Regarding §29.3.12: It is relevant to the correctness of your code, but unrelated to the reading a stale valid flag. You can't set the flag before the clear, so acquire-release semantics will ensure correctness there. §29.3.12 protects you from the following scenario:
Both A and B enter the else branch, because valid is false
A sets the writing flag
B sees a stale value for writing and also sets it
Both A and B read the valid flag (which is false), enter the if block and write the payload creating a race condition
Edit: For the minimal Ordering constraints: acquire for the loads and release for the stores should probably do the job, however depending on your target hardware you might as well stay with sequential consistency. For the difference between those semantics look here.
Section 29.3.12 has nothing to do with why this code is correct or incorrect. The section you want (in the draft version of the standard available online) is Section 1.10: "Multi-threaded executions and data races." Section 1.10 defines a happens-before relation on atomic operations, and on non-atomic operations with respect to atomic operations.
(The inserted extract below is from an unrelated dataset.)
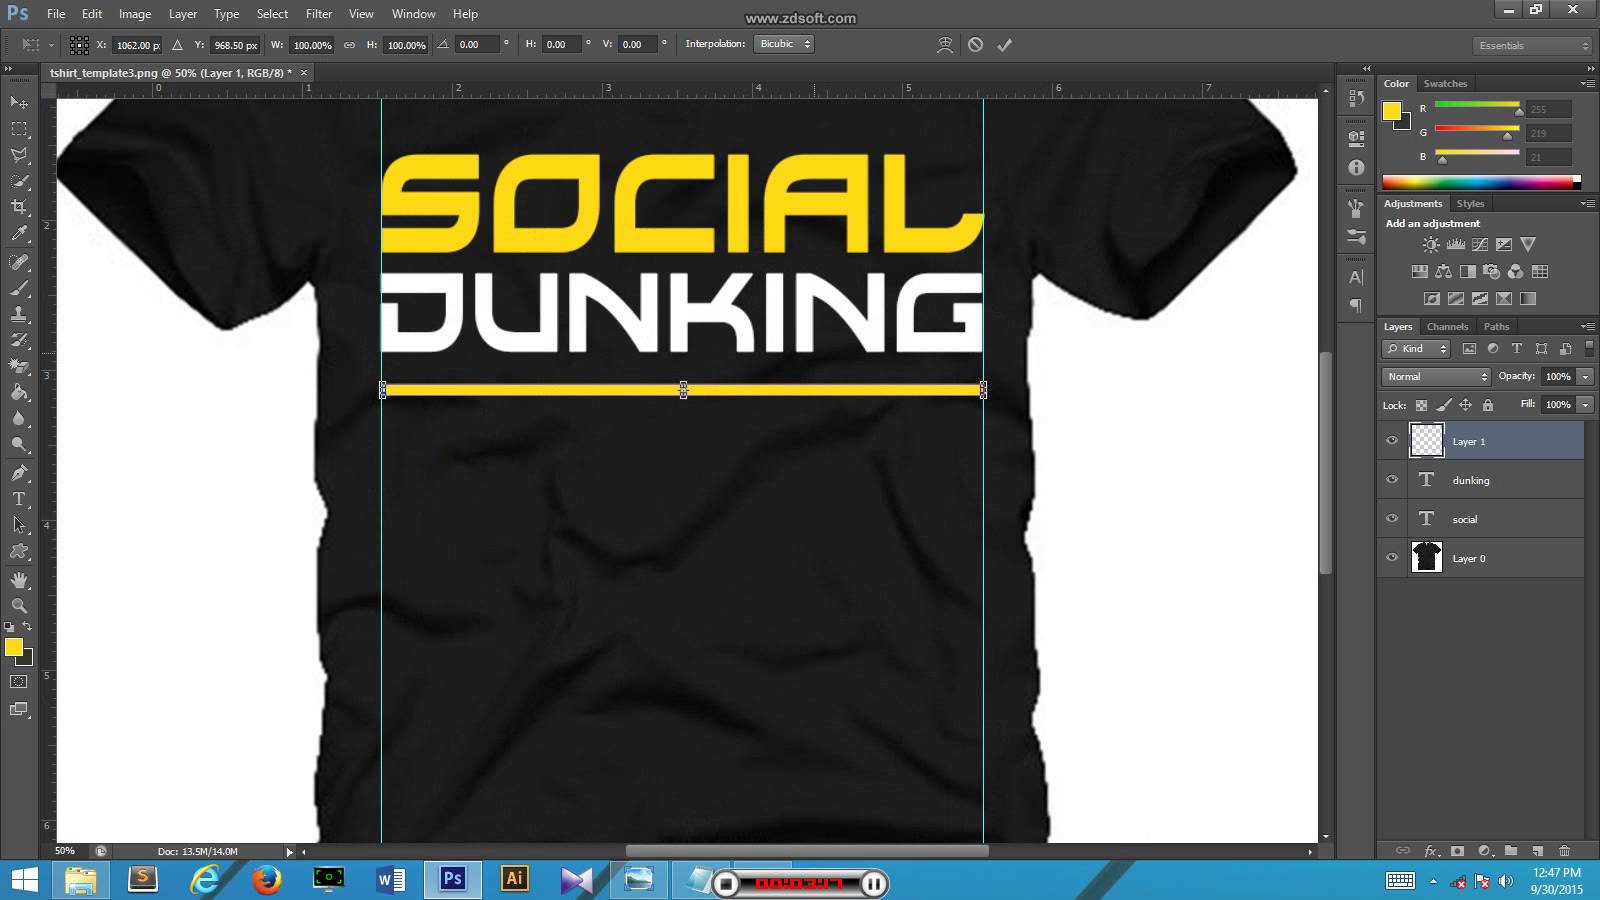
Task: Click the delete layer trash icon
Action: (1564, 851)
Section 1.10 says that if there are two non-atomic operations where you can not determine the happens-before relationship then you have a data-race. It further declares (Paragraph 21) that any program with a data-race has undefined behavior.
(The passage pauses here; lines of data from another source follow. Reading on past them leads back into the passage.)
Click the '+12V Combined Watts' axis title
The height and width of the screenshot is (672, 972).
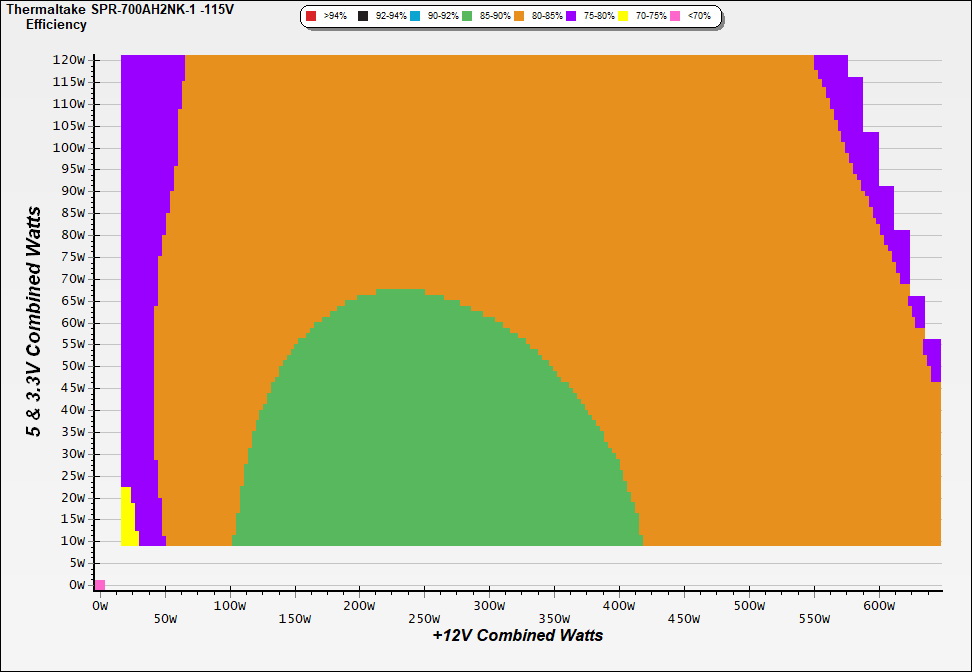click(517, 635)
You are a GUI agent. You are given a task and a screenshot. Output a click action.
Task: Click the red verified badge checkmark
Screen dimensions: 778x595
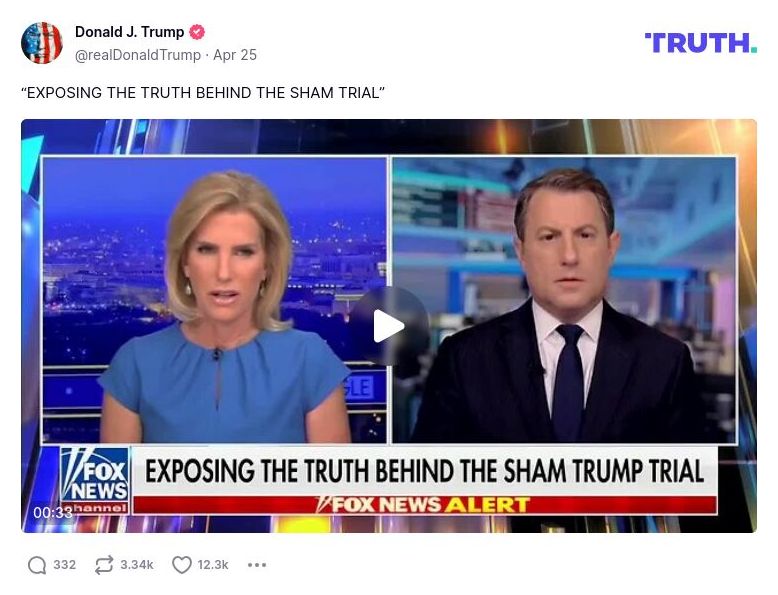coord(197,32)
If e.valid is not atomic then you have a data race between the first line of code and the line e.valid=true. So all of your reasoning about the behavior in the else clause is incorrect (the program has no defined behavior so there is nothing to reason about.)
On the other hand if all of your accesses to e.valid were protected by atomic operations on e.writing (like if the else clause was your whole program) then your reasoning would be correct. Event 9 in your list could not happen. But the reason is not Section 29.3.12, it is again Section 1.10, which says that your non-atomic operations will appear to be sequentially consistent if there are no dataraces.
The pattern you are using is called double checked locking‌​. Before C++11 it was impossible to implement double checked locking portably. In C++11 you can make double checked locking work correctly and portably. The way you do it is by declaring valid to be atomic.
If valid is not atomic then the initial read of e.valid on the first line conflicts with the assignment to e.valid.
There is no guarantee both threads have already done that read before one of them gets the spinlock, i.e steps 1 and 6 are not ordered.
The store to e.valid needs to a release and the load in the condition needs to be an acquire. Otherwise, the compiler/processor are free to order setting e.valid above writing the payload.
There is an opensource tool, CDSChecker, for verifying code like this against the C/C++11 memory model.